Practical and Theoretical Implications
This work demonstrates a fully reproducible pipeline—FOCUS-based embedding transfer, multi-stage partial-to-global pretraining, and consistent alignment protocols—for efficient monolingual specialization of LLMs. Models optimized through this process can maximize effective context, accelerate inference, and reduce computational cost for language-specific applications, a crucial property for underrepresented linguistic communities and resource-constrained deployment.
From a theoretical standpoint, the results confirm that catastrophic forgetting during tokenizer transition can be both predicted and controlled with appropriately structured curricula and embedding initialization. Furthermore, strong cross-lingual robustness is preserved even in monolingual-optimized embeddings, arguing against the assumption that tokenization changes inevitably degrade multilingual capabilities.

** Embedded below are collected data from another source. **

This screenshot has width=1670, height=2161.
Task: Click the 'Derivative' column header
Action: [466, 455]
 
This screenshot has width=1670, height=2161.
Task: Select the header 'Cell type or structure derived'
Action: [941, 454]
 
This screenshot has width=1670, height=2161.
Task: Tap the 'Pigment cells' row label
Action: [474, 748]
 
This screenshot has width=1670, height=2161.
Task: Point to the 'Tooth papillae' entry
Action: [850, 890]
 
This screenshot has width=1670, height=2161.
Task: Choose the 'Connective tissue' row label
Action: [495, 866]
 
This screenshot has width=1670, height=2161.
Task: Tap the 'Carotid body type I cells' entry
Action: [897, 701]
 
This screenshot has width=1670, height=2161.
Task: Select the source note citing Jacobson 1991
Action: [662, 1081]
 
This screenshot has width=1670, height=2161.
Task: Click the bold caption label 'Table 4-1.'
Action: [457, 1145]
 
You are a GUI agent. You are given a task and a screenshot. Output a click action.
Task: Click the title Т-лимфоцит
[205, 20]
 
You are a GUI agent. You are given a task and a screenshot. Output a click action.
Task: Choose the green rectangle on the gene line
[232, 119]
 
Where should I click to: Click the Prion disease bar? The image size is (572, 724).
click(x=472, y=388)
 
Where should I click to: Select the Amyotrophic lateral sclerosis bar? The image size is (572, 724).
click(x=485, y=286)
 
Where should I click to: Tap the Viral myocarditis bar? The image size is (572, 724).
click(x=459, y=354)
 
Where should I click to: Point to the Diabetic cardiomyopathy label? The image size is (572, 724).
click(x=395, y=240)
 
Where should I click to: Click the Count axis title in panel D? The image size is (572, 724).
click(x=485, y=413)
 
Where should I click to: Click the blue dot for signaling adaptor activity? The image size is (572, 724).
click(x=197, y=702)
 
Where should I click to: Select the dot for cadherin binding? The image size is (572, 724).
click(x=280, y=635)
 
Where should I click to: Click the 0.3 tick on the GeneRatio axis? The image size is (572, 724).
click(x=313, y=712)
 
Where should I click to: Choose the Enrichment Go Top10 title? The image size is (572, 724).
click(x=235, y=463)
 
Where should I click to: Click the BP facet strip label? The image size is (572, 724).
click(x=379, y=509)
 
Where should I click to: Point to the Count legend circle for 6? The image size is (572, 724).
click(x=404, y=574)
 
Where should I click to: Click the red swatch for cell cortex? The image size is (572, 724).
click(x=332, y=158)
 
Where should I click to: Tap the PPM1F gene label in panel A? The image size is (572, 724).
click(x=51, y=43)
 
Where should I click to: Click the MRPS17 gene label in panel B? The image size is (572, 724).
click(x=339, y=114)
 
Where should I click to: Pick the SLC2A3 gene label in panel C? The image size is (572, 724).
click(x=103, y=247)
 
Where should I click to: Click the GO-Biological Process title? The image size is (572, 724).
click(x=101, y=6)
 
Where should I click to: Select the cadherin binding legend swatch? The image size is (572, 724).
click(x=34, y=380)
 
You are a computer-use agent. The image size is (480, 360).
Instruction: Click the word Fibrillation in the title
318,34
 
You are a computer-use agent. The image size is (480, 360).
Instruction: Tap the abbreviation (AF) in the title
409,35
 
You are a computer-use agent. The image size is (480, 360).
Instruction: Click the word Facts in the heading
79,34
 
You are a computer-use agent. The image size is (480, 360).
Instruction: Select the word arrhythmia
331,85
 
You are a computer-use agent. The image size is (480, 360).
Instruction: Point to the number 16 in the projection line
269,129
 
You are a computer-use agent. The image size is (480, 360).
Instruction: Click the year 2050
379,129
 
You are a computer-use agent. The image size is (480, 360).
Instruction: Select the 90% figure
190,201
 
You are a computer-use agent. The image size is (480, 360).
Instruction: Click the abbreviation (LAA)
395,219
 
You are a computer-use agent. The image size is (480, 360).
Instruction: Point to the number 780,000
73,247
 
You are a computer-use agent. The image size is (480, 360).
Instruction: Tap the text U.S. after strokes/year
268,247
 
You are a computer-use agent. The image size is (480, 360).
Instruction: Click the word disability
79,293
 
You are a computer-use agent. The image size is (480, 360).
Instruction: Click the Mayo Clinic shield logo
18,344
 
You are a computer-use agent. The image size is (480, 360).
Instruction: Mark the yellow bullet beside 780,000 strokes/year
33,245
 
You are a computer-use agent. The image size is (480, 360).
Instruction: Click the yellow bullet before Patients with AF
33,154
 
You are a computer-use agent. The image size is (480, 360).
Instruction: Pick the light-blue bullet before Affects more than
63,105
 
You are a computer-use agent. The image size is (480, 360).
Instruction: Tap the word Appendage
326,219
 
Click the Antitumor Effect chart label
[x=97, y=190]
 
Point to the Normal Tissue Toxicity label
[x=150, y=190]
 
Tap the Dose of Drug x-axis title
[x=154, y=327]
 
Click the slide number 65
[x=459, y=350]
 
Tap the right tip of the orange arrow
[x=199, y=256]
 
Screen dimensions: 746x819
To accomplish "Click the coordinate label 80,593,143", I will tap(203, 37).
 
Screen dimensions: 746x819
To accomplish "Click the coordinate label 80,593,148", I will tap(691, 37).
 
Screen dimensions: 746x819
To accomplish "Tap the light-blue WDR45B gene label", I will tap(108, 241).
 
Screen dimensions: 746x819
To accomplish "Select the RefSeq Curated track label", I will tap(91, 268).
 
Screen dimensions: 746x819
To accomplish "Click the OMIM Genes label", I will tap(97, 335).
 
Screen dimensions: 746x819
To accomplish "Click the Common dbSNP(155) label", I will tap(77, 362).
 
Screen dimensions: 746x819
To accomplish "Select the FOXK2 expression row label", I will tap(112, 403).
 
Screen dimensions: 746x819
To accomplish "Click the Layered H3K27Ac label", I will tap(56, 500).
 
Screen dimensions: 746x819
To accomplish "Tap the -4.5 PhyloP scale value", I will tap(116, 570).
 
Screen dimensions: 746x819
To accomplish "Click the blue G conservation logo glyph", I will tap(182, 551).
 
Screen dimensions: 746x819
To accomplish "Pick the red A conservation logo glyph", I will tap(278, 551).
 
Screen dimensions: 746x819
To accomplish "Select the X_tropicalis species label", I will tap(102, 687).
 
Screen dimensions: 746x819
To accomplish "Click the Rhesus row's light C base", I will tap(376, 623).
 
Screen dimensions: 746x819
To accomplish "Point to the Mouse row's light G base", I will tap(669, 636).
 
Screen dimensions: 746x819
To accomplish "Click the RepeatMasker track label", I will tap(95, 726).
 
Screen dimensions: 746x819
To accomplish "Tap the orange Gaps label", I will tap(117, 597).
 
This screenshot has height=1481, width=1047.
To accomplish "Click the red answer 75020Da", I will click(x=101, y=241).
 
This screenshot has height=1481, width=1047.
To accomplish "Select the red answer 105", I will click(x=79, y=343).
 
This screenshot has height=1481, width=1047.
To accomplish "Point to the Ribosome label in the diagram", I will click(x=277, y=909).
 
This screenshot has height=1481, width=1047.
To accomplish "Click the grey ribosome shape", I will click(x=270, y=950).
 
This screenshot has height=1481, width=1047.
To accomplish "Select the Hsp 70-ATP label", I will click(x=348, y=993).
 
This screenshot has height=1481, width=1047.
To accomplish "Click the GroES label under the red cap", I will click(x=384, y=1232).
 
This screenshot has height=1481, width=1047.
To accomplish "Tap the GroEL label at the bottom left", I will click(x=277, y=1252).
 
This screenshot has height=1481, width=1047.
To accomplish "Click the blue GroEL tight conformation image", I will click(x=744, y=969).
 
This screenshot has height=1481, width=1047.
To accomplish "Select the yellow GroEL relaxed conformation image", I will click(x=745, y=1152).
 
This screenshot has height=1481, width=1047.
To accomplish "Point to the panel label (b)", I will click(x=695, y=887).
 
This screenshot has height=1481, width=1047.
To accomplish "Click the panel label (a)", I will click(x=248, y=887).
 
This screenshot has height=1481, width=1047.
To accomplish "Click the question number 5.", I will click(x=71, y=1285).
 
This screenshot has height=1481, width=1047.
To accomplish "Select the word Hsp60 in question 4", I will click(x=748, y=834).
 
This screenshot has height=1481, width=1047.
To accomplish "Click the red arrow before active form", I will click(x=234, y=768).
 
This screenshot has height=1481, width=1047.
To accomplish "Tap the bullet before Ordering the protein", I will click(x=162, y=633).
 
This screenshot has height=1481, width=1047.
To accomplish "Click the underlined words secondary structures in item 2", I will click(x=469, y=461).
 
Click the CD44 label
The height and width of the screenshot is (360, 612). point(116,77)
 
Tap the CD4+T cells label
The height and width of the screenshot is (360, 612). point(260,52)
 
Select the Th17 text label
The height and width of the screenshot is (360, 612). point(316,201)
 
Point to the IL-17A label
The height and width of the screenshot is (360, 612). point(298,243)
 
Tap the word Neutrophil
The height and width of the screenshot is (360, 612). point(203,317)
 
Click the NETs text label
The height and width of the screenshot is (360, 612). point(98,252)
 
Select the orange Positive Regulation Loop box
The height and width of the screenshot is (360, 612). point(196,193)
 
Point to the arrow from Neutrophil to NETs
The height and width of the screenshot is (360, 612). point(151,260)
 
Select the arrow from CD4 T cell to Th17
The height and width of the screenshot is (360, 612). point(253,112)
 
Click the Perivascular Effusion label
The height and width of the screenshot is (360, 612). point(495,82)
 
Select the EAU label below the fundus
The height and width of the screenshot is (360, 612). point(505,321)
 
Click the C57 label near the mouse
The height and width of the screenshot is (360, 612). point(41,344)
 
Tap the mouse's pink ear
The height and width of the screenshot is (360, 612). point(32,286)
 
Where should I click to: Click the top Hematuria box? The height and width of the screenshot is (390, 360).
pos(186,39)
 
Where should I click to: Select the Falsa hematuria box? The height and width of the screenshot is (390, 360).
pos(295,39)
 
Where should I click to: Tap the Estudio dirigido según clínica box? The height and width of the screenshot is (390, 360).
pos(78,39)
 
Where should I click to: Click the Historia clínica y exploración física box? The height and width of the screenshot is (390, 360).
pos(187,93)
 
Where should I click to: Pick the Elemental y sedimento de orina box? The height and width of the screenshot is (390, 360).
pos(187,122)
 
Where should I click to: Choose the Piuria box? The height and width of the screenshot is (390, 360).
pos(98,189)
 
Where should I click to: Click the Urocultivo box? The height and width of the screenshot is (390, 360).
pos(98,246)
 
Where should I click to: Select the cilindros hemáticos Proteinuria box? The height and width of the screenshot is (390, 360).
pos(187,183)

Directions for Future Research
Further research could focus on dynamic vocabulary adaptation, task-adaptive tokenizer selection, and parameter-efficient adapter methods to enhance specialization with minimal retraining. Extending this pipeline to other under-resourced morphologically complex languages should empirically validate generality. Additionally, meta-learning approaches for automatic curriculum scheduling during tokenization transitions warrant exploration.
Conclusion
The Bielik v3 PL series delivers state-of-the-art performance in Polish language modeling by combining a dedicated tokenizer with an advanced embedding transfer and adaptation curriculum. Empirical results show only minimal trade-off in multilingual and English capabilities compared to substantial gains in token efficiency, supporting broad deployment and further research into adaptive tokenization for LLMs targeting morphologically rich, low-resource languages (2604.10799).